Three of the current reports describe implementation of improvement strategies in the ambulatory setting. Warm and colleagues9 report the impact of a transformational redesign of an internal medicine residency training program. Innovations included a year-long continuous ambulatory group practice experience and implementation of the chronic care model—notably including both training in quality improvement strategies and practice in multidisciplinary teams. The redesign resulted in significant improvement in both care process and clinical outcome measures.

Dearinger and colleagues10 demonstrated the benefit of resident continuity on the outcomes of patients with diabetes. Continuity with the same resident physician produced a significant decrease in hemoglobin A1c levels compared to patients who received care from multiple different resident physicians.

Oyler and colleagues11 report a residency redesign that supports residents in their implementation of positive system change during ambulatory rotations. The curriculum integrated training in quality improvement principles, assessment of the status of clinical guideline implementation through chart review, selection of a quality problem, and the use of the American Board of Internal Medicine Performance Improvement Module12 to plan and implement performance improvement, demonstrating measurable immediate results.

Peters and colleagues13 describe a different strategy, namely the use of a self-directed web-based 4-week curriculum that incorporated content that could not be taught by current faculty. Residents participating in the curriculum had significantly improved knowledge and self-assessed competency as compared to controls, although there was no significant improvement in attitude toward SBP/PBLI competencies. This work suggests that, in the absence of local faculty expertise, important content can be taught effectively using a self-study medium with improved knowledge and self-perceived competency.
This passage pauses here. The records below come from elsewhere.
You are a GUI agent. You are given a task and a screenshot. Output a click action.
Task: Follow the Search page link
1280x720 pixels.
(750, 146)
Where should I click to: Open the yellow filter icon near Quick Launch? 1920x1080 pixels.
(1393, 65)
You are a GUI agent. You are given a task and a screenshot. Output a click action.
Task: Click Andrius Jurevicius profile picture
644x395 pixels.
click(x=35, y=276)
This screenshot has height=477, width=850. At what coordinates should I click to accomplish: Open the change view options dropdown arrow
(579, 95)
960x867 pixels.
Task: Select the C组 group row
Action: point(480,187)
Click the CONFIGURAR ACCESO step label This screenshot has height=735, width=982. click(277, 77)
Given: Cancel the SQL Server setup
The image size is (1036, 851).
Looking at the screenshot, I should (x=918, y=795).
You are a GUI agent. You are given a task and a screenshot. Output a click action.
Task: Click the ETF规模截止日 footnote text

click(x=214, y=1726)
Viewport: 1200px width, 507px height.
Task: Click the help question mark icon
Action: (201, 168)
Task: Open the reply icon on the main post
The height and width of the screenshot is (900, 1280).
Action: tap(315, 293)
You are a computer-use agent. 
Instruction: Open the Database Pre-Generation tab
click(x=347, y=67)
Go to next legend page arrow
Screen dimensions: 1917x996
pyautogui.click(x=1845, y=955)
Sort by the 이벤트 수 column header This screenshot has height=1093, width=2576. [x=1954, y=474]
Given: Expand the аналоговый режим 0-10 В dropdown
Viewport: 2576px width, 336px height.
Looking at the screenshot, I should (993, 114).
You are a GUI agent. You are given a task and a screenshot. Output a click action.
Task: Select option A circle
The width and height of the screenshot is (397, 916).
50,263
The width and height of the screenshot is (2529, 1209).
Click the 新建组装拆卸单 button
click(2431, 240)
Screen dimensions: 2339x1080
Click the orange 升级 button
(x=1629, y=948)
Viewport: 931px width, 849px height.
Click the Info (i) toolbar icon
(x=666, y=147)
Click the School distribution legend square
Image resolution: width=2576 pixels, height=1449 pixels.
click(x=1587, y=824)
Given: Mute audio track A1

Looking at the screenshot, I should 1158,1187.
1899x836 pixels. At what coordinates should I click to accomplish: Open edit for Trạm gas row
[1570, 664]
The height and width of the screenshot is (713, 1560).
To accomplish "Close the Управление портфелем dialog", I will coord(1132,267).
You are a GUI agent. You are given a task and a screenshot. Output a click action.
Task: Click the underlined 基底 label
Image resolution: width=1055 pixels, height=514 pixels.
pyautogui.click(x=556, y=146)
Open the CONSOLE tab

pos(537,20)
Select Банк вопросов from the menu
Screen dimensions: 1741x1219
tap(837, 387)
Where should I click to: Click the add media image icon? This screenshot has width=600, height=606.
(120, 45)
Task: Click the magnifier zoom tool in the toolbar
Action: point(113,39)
What can be learned from these reports of substantial residency redesign focused on SPB and PBLI? First, they build confidence that a commitment to redesign of care can be linked successfully to explicit educational strategies. Second, the predominance of reports from ambulatory settings begs the question: Do ambulatory environments provide better opportunities for redesign? Perhaps the microsystems that comprise ambulatory practice lend themselves more readily to administrative control than inpatient settings where the complexity, pace, and acuity of illness often dominate the ability of program directors and others to craft reliable systems for improvement. Finally, these reports suggest characteristics of successful early adopter institutions. Common themes include strong, innovative program leadership; visionary support from institutional leaders reflected in the investment of precious financial resources in spite of a resource-constrained healthcare and educational system; an institutional culture that embraces continuous improvement; commitment to inter-professional practice across practice settings; and—perhaps most essential for sustaining success—commitment to re-thinking the role of the internist as clinical leader for improving patient care outcomes, system performance, and health profession education.